Leopold Berger, Porträtfotografie um 1935.

(www.holocaust.cz/de/opferdatenbank/opfer/76967-leopold-berger)
Rot umrandet die Willstraße 5. Etwas darunter durchschneidet die Fürther Straße mit dem noch bestehenden Gleiskörper der Ludwigseisenbahn die Aufnahme. Parallel dazu verläuft die Bärenschanzstraße mit den Gebäuden der Kulturfeldkaserne und dem Appellplatz. Auf einem schmalen, langgestreckten Geländestreifen zwischen der Kaserne und der am oberen linken Bildrand erkennbaren Ledererbrauerei befindet sich der Alte Jüdische Friedhof.
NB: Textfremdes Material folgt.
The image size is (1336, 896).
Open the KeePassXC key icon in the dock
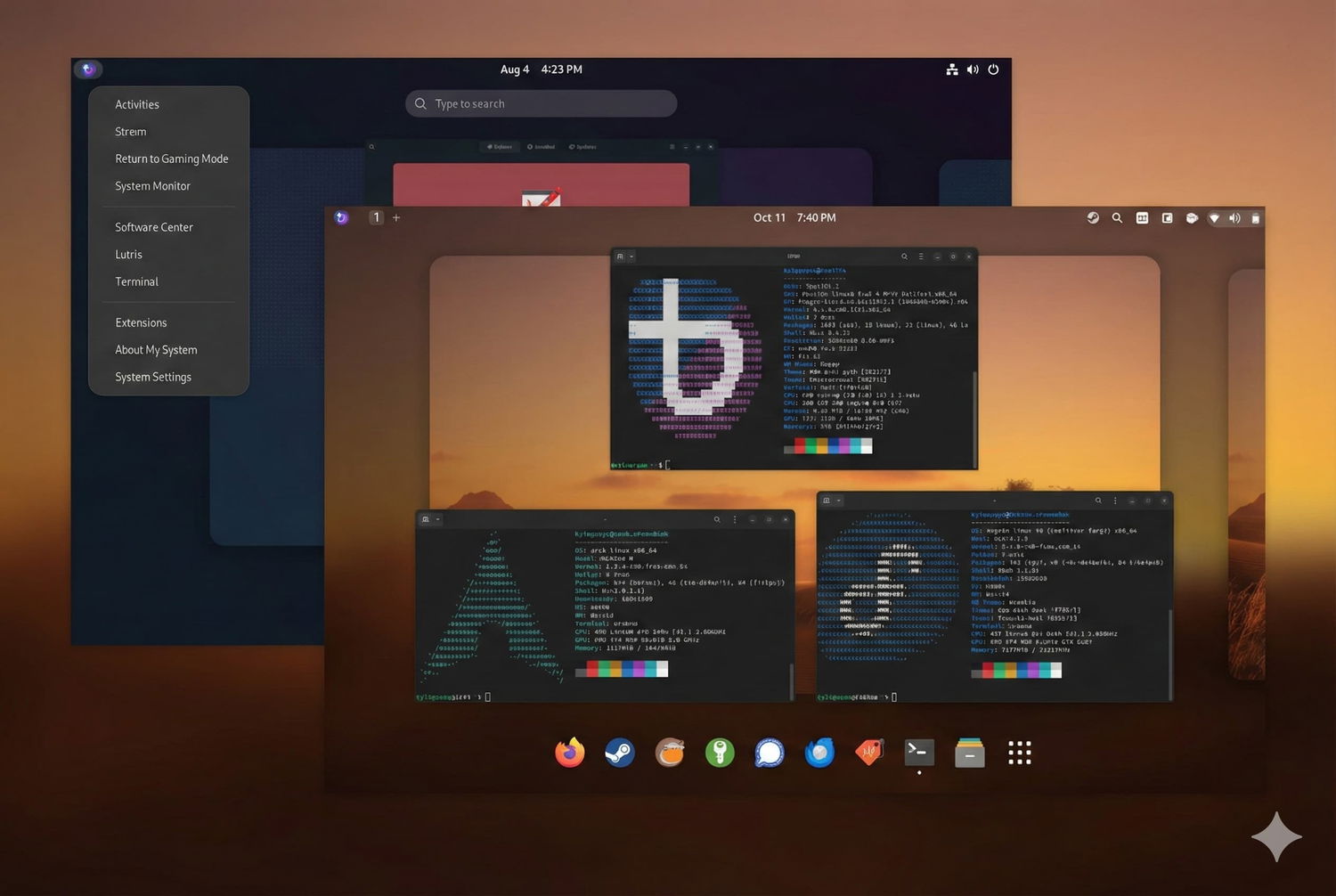(x=720, y=753)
Luftaufnahme 1927.

(Stadtarchiv Nürnberg, A 97 Nr. 278)

Leopold Berger

(1909-1942)

Verlegeort: Willstraße 5 Stadtteil: Gostenhof
Patenschaft: Anonym Verlegedatum: 23. Februar 2016

Biografie

Für Leopold Berger wurde am 23. Februar 2016 ein Stolperstein verlegt. Er wurde in Izbica ermordet, nachdem er vergeblich versucht hatte, aus dem Deutschen Reich und den von der Wehrmacht besetzten Gebieten zu fliehen.
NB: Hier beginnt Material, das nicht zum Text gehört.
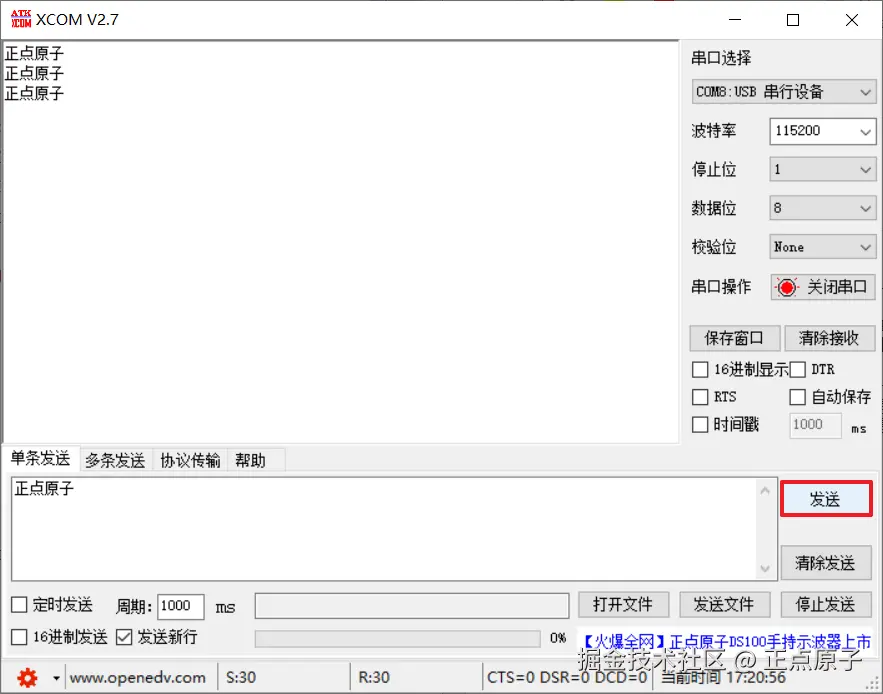Enable the 时间戳 checkbox
Screen dimensions: 883x694
699,424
Leopold Berger kam am 8. Juli 1909 in Nürnberg zur Welt. Er hatte fünf Brüder und zwei Schwesterm. Sein Vater Isak und seine Mutter Jente, geborene Schlanger, stammten aus Sokolow in der Region Galizien im östlichen Polen.
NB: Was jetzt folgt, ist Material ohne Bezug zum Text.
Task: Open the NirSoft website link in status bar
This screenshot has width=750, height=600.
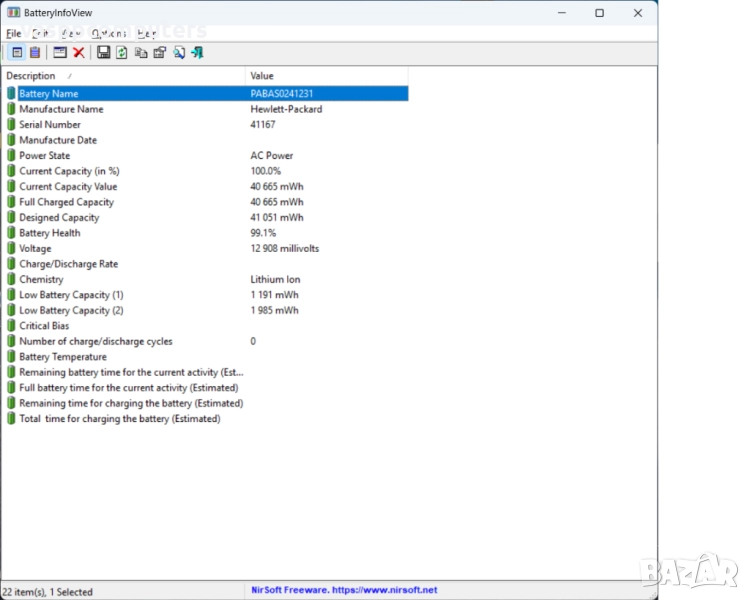Action: pyautogui.click(x=344, y=590)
Im späten 19. und frühen 20. Jahrhundert flohen viele Juden aus Galizien vor zunehmender Verfolgung ins Deutsche Reich. Vornehmlich ließen sie sich in Großstädten nieder. In Nürnberg arbeitete Isak als Trödler.

Im Juni 1933 emigrierte Leopold in die Tschechoslowakei. In Prag arbeitete er als Kaufmann für Textilien. Das Deutsche Reich annektierte im Oktober 1938 das Sudetenland und im März 1939 die gesamte Tschechei. Damit befand sich Berger wieder im deutschen Einflussbereich. Anfang 1940 stellte er den Antrag, nach Shanghai auszuwandern. Viele Juden flohen dorthin, weil man im Gegensatz zu den meisten anderen Ländern kein Visum zur Einreise benötigte. Berger erhielt aber keine Ausreisegenehmigung von den Prager Behörden.

Am 12. Februar 1942 wurde Leopold ins Ghetto Theresienstadt deportiert. Von dort verschleppte man ihn am 17. März 1942 ins Lager Izbica, wo er ermordet wurde.

Isak wurde in das KZ Buchenwald verschleppt und dort am 16. Dezember 1939 ermordet. Jente starb am 31. Dezember 1945.

- Stadtarchiv Nürnberg, C 21/X Nr. 1 Meldekarte.

- Stadtarchiv Nürnberg (Hrsg.), Gedenkbuch für die Nürnberger Opfer der Schoa (Quellen zur Geschichte und Kultur der Stadt Nürnberg, Bd. 29), Nürnberg 1998, S. 25.

- Stadtarchiv Nürnberg (Hrsg.), Gedenkbuch für die Nürnberger Opfer der Schoa, Ergänzungsband (Quellen zur Geschichte und Kultur der Stadt Nürnberg, Bd. 30), Nürnberg 2002, S. 6.

- www.holocaust.cz/de/opferdatenbank/opfer/76967-leopold-berger (Stand 22.01.2021).